▶ _EXTRACT TO READ_:

--------------------------------

The Nigerian design community marked a historic milestone on Monday, October 27, 2025, with the official launch of the Institute of Professional Interior Designers and Product Inventors (IPIDPI) at Alliance Française, Lagos. The event brought together leading architects, designers, educators, and policymakers across Africa to celebrate a new chapter in the country’s creative economy, one grounded in education, regulation, and innovation.
The launch of the Institute establishes Nigeria’s first formal regulatory and licensing body for interior design and product invention. Its mission is ambitious: to standardise education, certify practitioners, and align Nigerian design practice with global standards while promoting local creativity and cultural identity.
Delivering the opening address, Titi Ogufere, Founder of the Interior Designers Association of Nigeria (IDAN) and former President of the International Federation of Interior Architects/Designers (IFI), traced the long journey leading to this moment. From founding IDAN in 2007 to organising Nigeria’s first degree curriculum in interior design, Ogufere has been at the centre of efforts to professionalise design education in the country.

--------------------------------

▶ _GIVEN RECORDS_:
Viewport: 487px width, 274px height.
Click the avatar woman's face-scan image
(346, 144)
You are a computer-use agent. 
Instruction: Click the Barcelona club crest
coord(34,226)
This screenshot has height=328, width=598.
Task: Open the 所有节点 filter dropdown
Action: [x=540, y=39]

--------------------------------

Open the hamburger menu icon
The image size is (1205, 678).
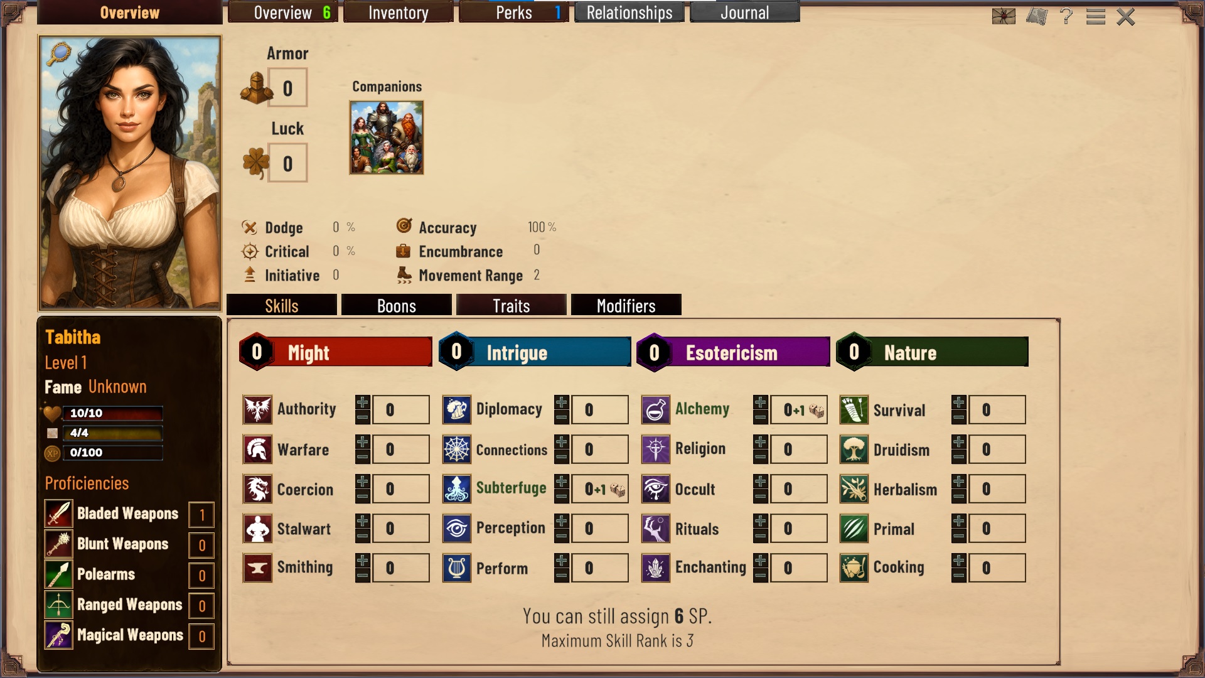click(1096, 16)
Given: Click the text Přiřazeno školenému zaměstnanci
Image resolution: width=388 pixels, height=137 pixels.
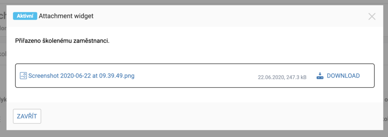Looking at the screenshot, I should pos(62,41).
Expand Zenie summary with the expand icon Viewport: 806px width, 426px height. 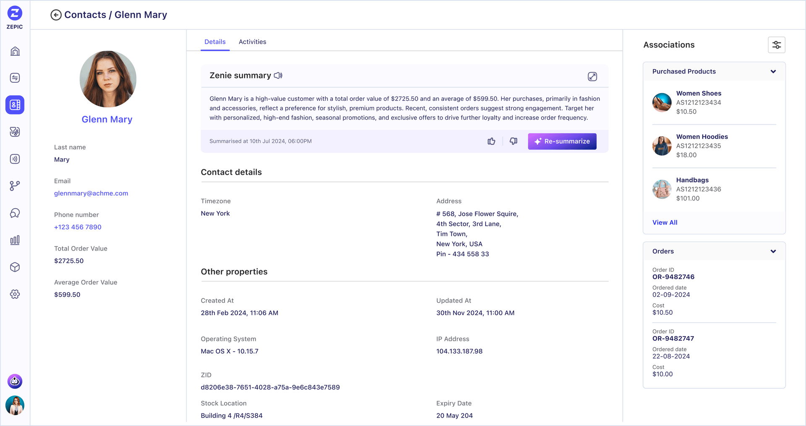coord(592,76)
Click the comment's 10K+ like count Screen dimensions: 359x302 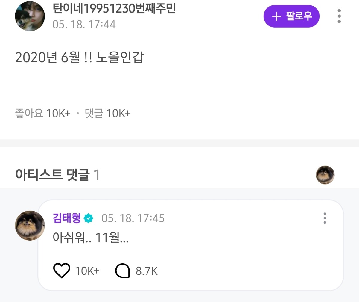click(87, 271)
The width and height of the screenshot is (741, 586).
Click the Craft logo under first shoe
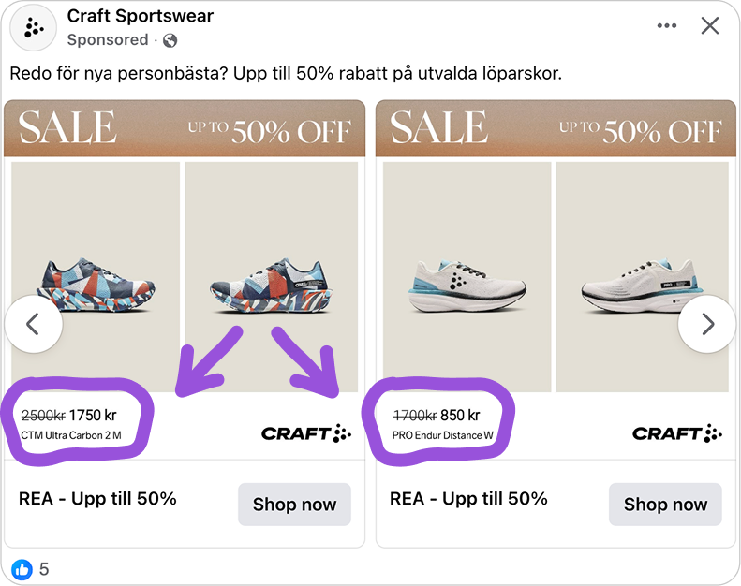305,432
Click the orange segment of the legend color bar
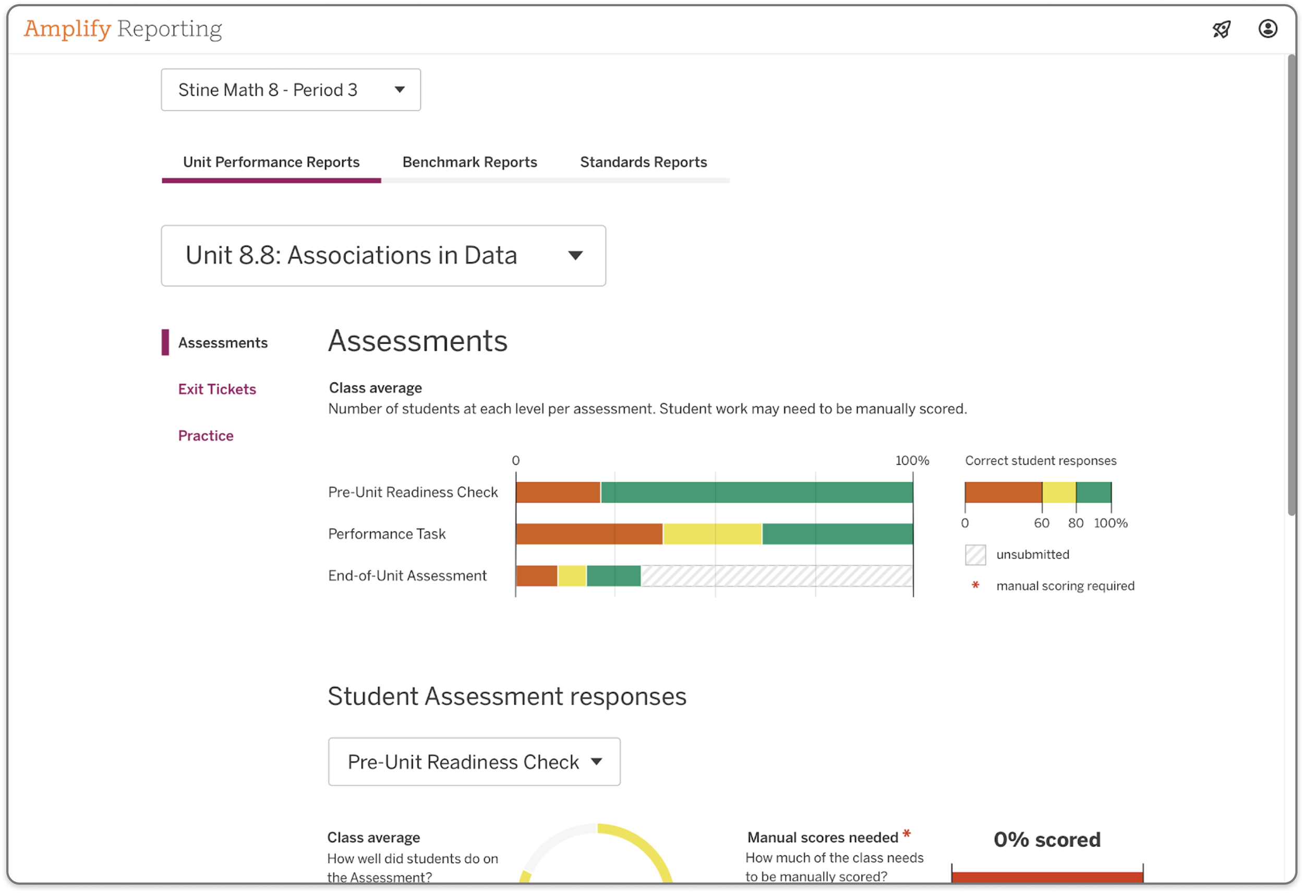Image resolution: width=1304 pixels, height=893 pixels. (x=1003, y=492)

--------------------------------

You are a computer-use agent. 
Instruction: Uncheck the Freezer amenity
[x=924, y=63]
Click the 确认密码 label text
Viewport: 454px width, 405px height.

--------------------------------

▶ _YOUR INSTRUCTIONS_: Retype the passage on the launch of the Institute of Professional Interior Designers and Product Inventors in full, word for word. The items that come next are separate material.

▶ _FULL ANSWER_:
The Nigerian design community marked a historic milestone on Monday, October 27, 2025, with the official launch of the Institute of Professional Interior Designers and Product Inventors (IPIDPI) at Alliance Française, Lagos. The event brought together leading architects, designers, educators, and policymakers across Africa to celebrate a new chapter in the country’s creative economy, one grounded in education, regulation, and innovation.
The launch of the Institute establishes Nigeria’s first formal regulatory and licensing body for interior design and product invention. Its mission is ambitious: to standardise education, certify practitioners, and align Nigerian design practice with global standards while promoting local creativity and cultural identity.
Delivering the opening address, Titi Ogufere, Founder of the Interior Designers Association of Nigeria (IDAN) and former President of the International Federation of Interior Architects/Designers (IFI), traced the long journey leading to this moment. From founding IDAN in 2007 to organising Nigeria’s first degree curriculum in interior design, Ogufere has been at the centre of efforts to professionalise design education in the country.